Vol. II, Issue 5

Vol. II, Issue 5

Date: June 02, 2021

The revelation this month of the hacking of the Indian carrier, Air India, that compromised the personal data of more than 4.5 million passengers, is disturbing. Personal data from several other Indian organisations has been stolen in recent months and placed on the dark web for sale. Such data breaches call for effective security and accountability measures.

Effective from May 26, social media platforms in India are required to comply with new IT Rules 2021 that codify provisions under national laws to enhance accountability, security and public order. Most social platforms have faltered in their compliance. Trust between them and the Indian government has been further shaken by public acrimony and resort to legal recourses.
The much-awaited 5G trials are set to begin in India with experimental 5G spectrum. Global and indigenous technology along with equipment identified by telecom service providers will be tried, to test Indian use cases. Chinese vendors have been excluded from the 5G trials.
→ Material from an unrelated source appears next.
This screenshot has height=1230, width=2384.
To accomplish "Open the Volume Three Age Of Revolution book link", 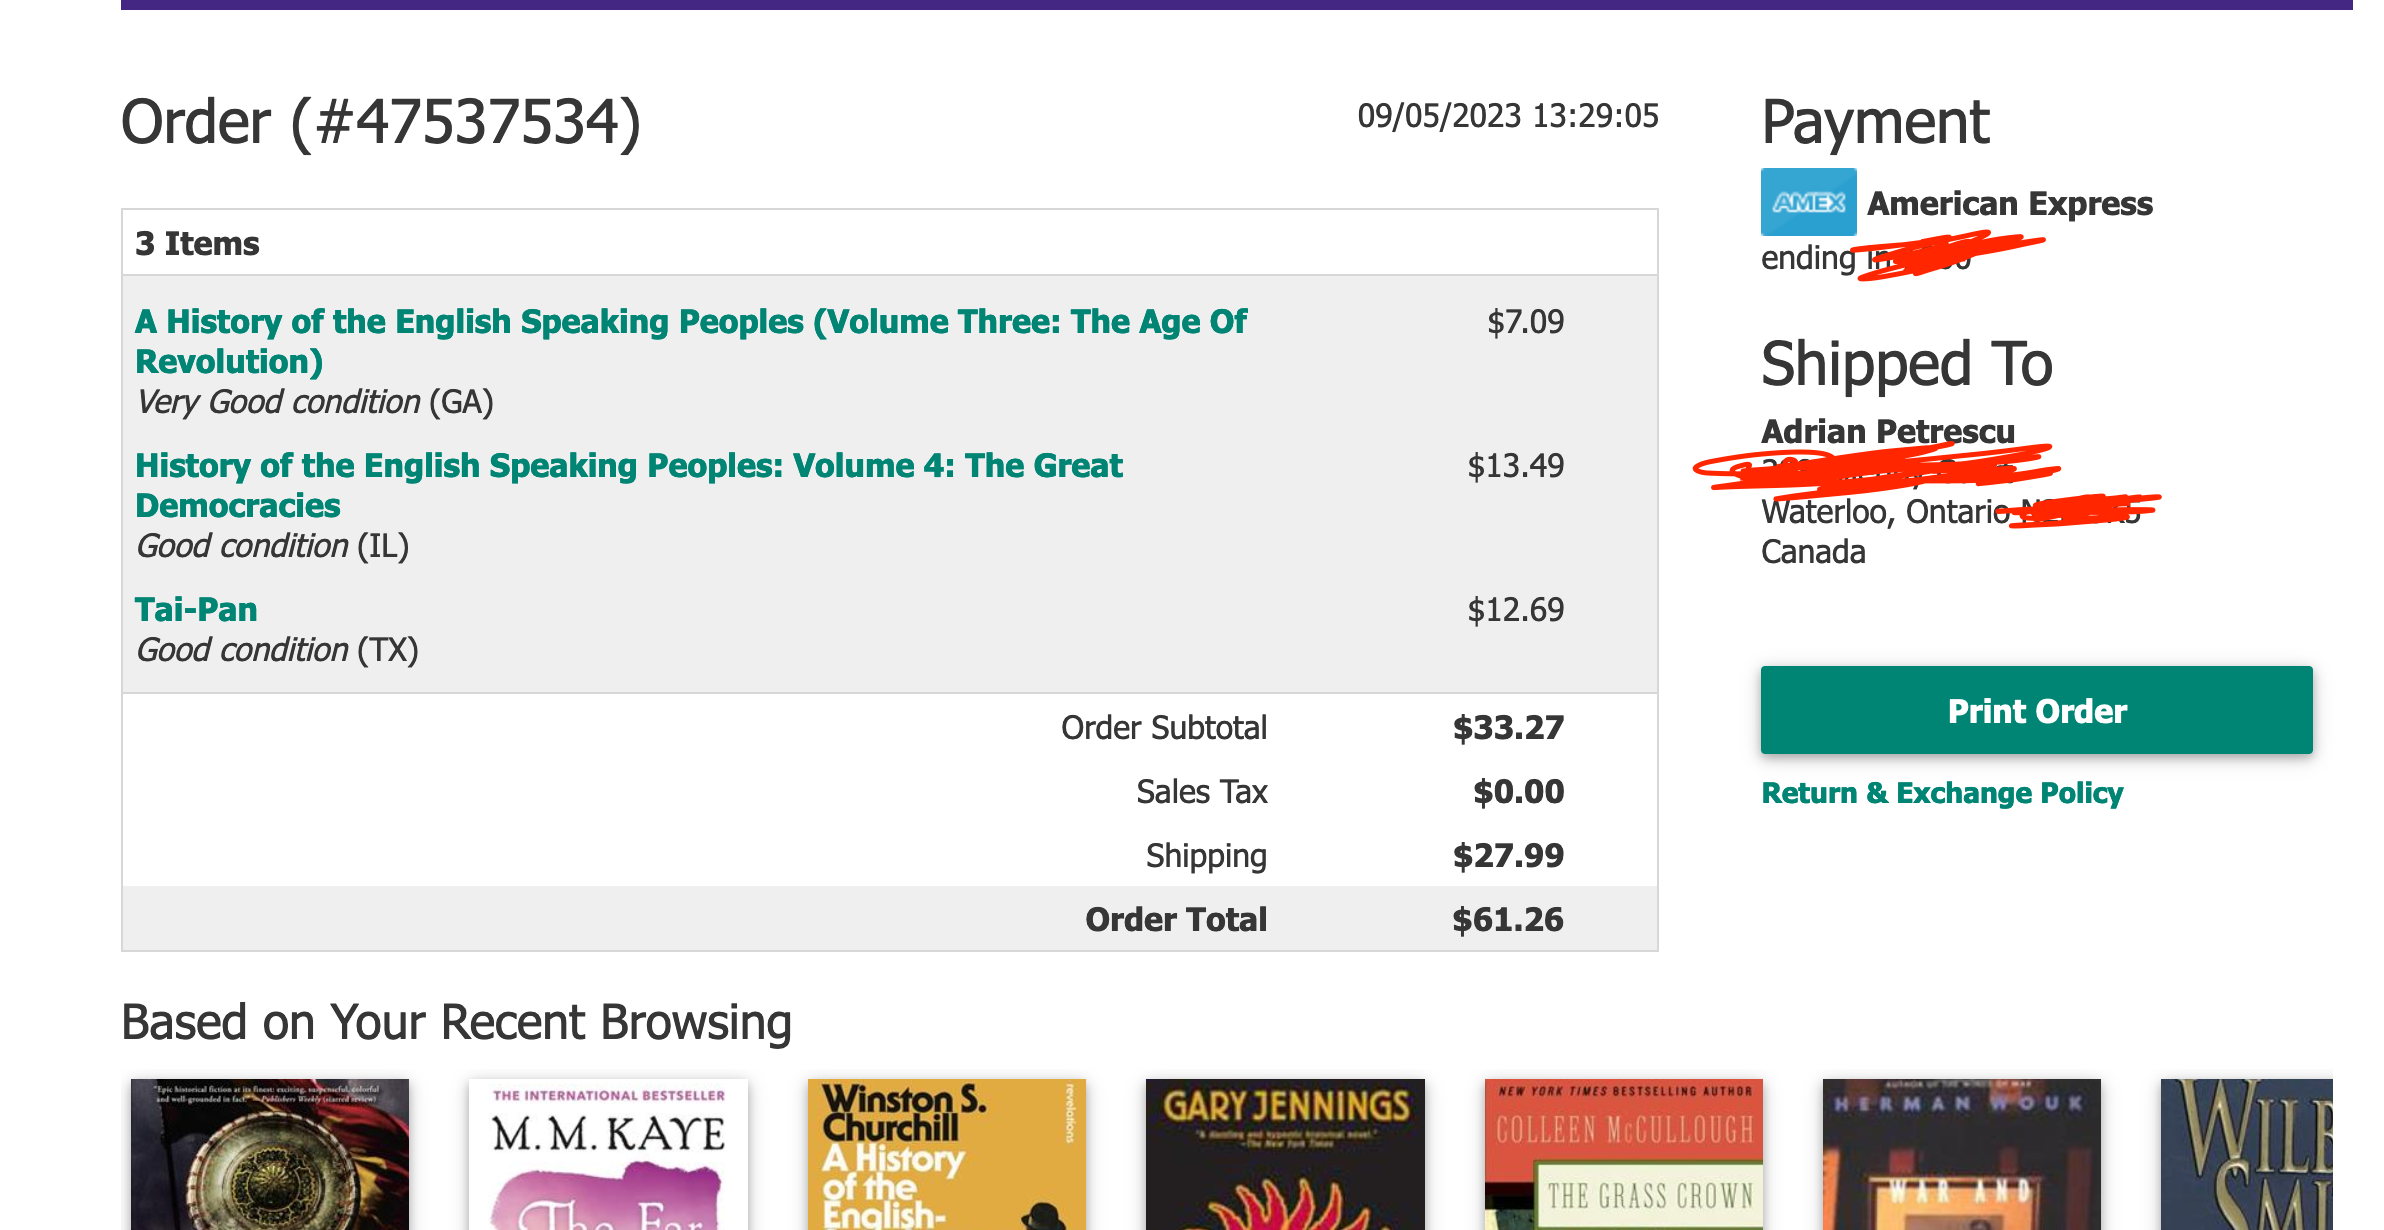I will point(691,341).
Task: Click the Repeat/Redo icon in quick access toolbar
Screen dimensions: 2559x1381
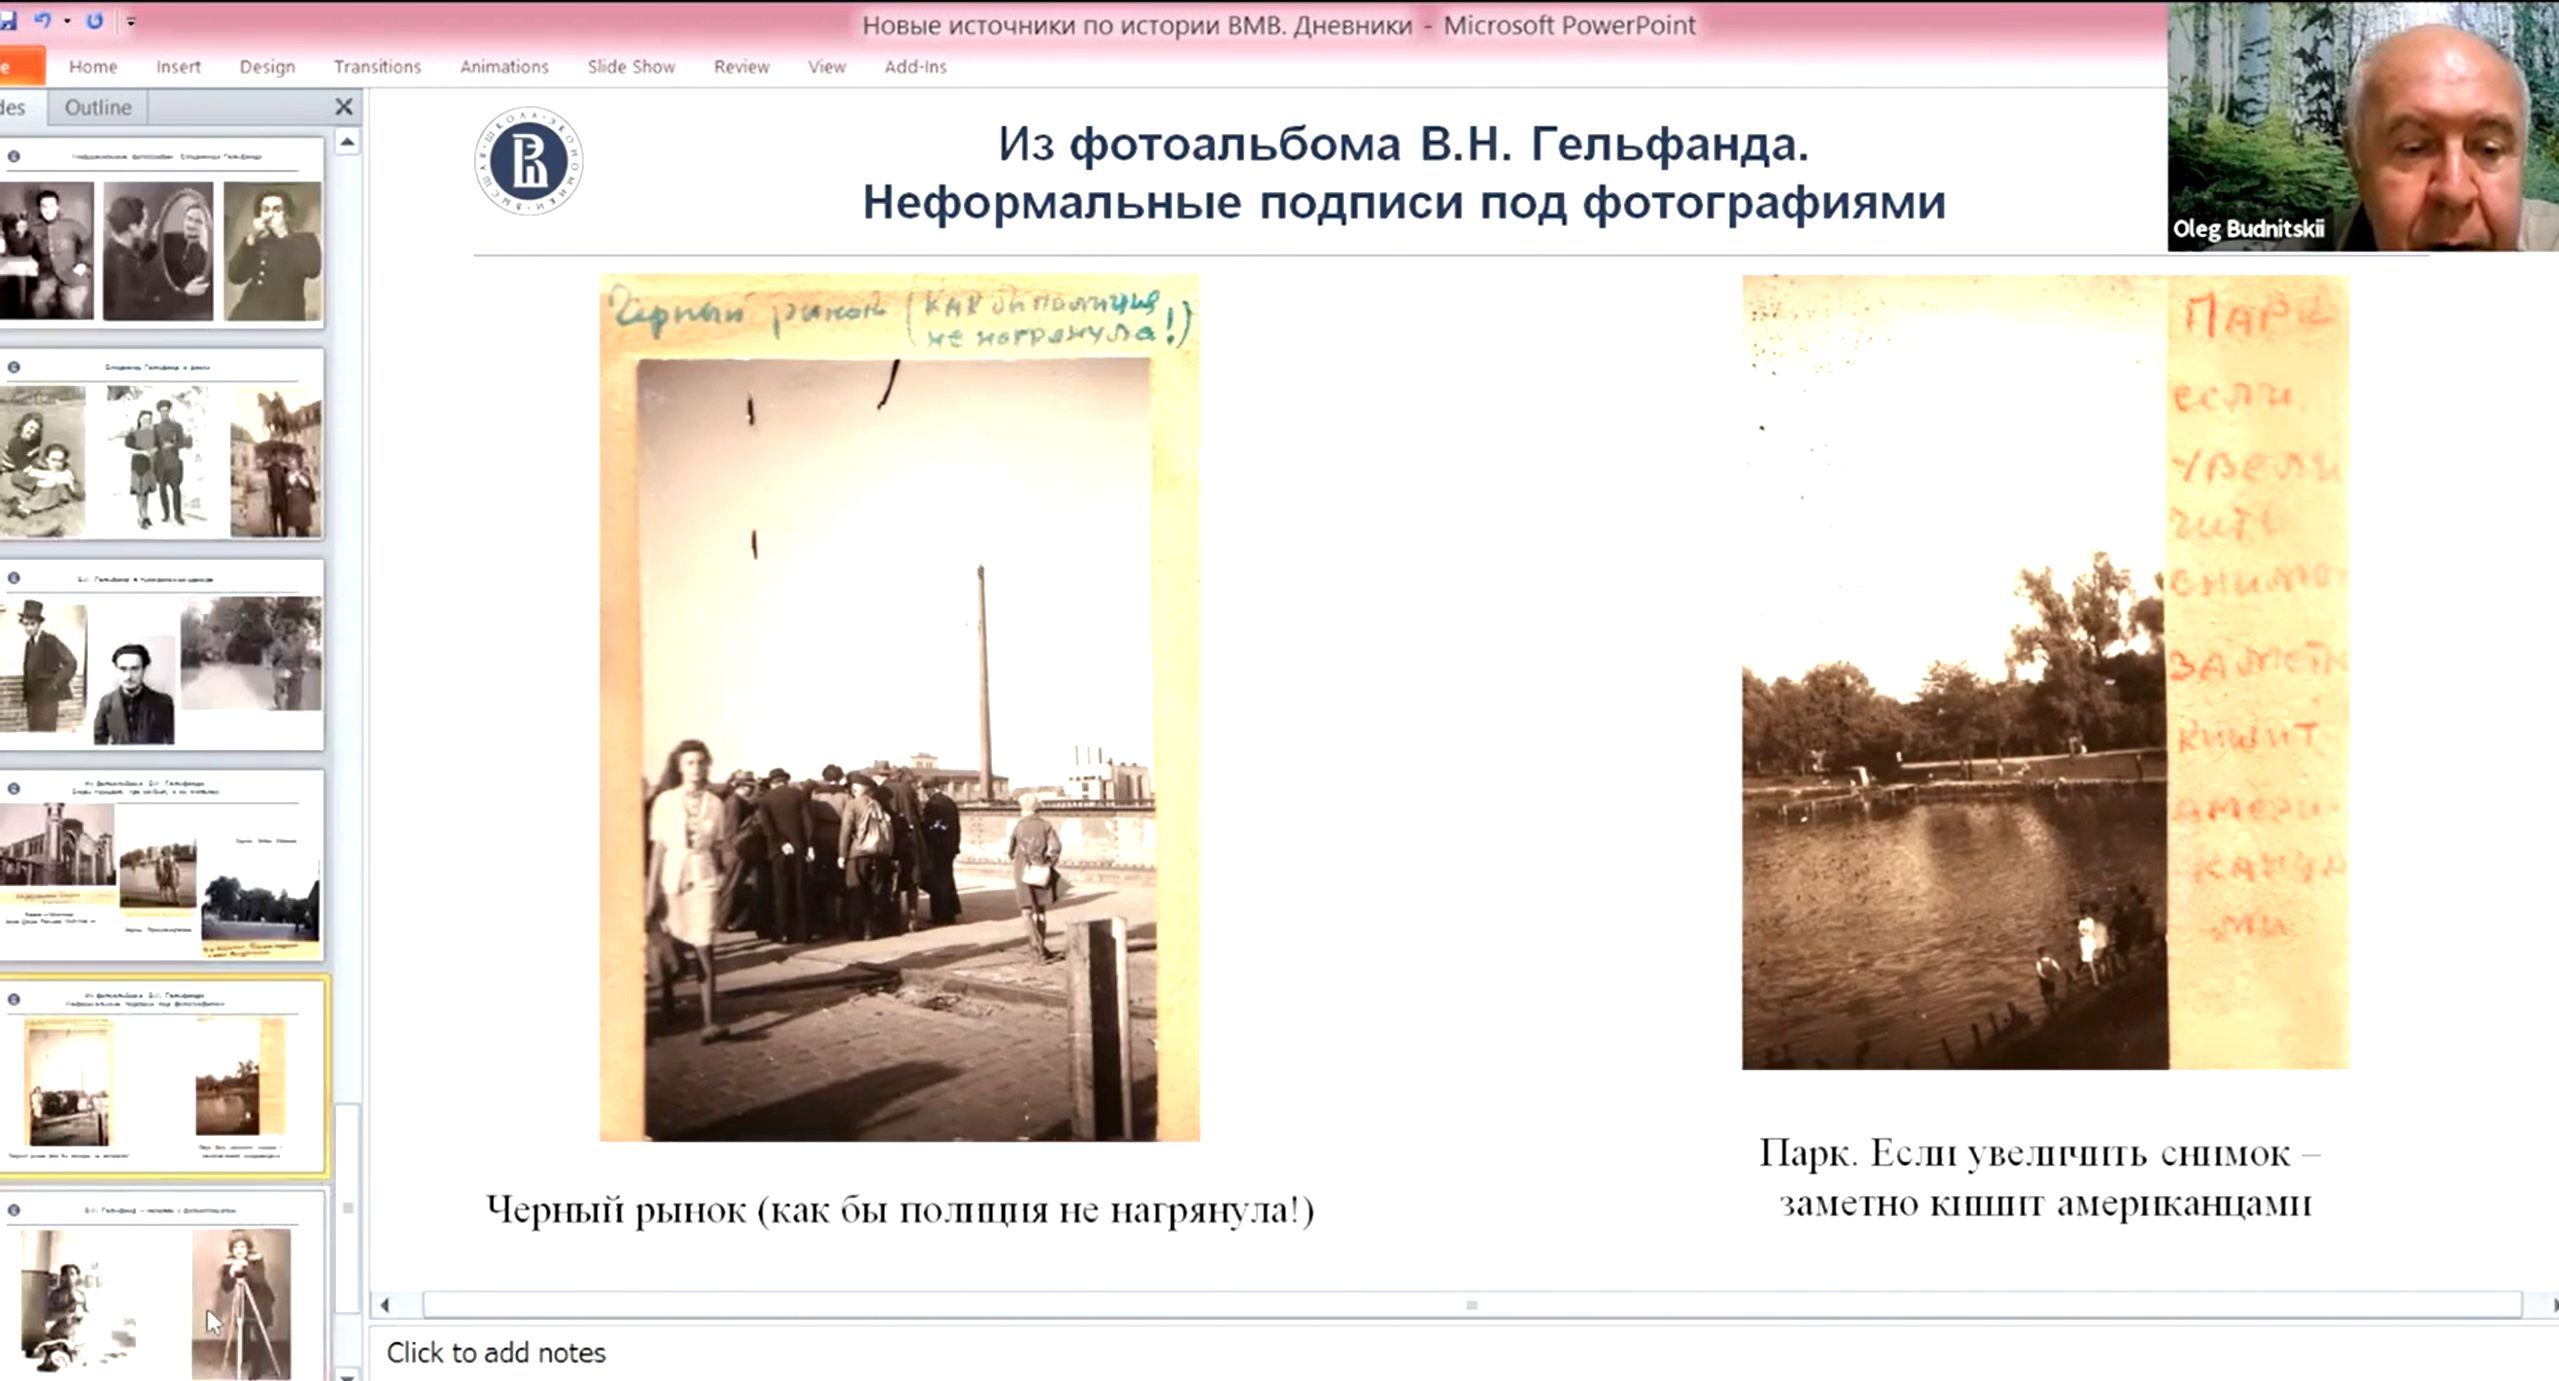Action: click(94, 21)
A series of cyberattacks this month have exposed the regulatory laxities to secure US domestic networks. A major ransomware attack on a vital US oil pipeline, and phishing attacks on several email accounts by hackers earlier linked to the SolarWinds cyber espionage, come days before a meeting between Presidents Biden and Putin in Geneva.

The Covid-19 pandemic has also ushered in a global ransomware pandemic. Most criminal attacks on critical infrastructure or sale of personal/enterprise data on the dark web aim for extortion through crypto currencies. This has led some experts to suggest that the menace of ransomware attacks can be stopped by banning cryptocurrencies, or by imposing effective regulatory measures.

The United States and China are aggressively competing on every aspect of digital technology, and in all geographies. Both countries are trying to out-subsidise and out-innovate each other to retain a technological edge.